begin

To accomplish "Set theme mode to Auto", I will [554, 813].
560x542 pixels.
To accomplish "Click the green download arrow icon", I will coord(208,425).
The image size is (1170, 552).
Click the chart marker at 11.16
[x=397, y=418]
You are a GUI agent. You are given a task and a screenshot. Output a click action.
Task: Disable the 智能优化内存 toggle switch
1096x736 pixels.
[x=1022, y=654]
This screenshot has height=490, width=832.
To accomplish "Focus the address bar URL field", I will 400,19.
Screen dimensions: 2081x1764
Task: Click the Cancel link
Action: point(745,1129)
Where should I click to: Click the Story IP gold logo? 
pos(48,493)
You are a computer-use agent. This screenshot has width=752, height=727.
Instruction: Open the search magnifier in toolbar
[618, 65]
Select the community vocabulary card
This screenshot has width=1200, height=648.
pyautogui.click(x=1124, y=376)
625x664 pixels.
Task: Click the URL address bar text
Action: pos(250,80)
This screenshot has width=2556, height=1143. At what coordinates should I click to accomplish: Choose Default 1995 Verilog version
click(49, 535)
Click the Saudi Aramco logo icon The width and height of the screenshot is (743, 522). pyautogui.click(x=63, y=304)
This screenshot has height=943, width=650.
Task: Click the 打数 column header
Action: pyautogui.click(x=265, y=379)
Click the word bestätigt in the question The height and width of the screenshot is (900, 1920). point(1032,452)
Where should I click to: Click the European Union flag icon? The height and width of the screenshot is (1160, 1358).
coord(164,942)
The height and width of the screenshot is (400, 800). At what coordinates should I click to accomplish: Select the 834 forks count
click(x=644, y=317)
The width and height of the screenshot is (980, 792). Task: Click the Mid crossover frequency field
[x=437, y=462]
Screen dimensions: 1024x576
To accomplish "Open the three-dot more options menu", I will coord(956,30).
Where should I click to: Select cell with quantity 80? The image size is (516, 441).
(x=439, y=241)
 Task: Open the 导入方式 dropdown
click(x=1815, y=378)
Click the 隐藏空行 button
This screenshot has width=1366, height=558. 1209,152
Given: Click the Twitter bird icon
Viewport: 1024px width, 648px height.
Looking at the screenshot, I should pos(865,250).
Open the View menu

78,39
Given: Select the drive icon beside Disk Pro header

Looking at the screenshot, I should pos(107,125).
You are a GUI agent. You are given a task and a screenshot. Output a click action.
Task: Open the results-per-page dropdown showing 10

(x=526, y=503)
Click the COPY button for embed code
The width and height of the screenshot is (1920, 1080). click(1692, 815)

end

- _TASK_
Retype everything in the rows from the line containing "Screen dimensions: 1024x576" down to the end of the rows, with no changes.

- _FINISHED EXERCISE_
Screen dimensions: 1024x576
To accomplish "Open the three-dot more options menu", I will coord(956,30).
Where should I click to: Select cell with quantity 80? The image size is (516, 441).
(x=439, y=241)
 Task: Open the 导入方式 dropdown
click(x=1815, y=378)
Click the 隐藏空行 button
This screenshot has width=1366, height=558. 1209,152
Given: Click the Twitter bird icon
Viewport: 1024px width, 648px height.
Looking at the screenshot, I should pos(865,250).
Open the View menu

78,39
Given: Select the drive icon beside Disk Pro header

Looking at the screenshot, I should pos(107,125).
You are a GUI agent. You are given a task and a screenshot. Output a click action.
Task: Open the results-per-page dropdown showing 10

(x=526, y=503)
Click the COPY button for embed code
The width and height of the screenshot is (1920, 1080). click(1692, 815)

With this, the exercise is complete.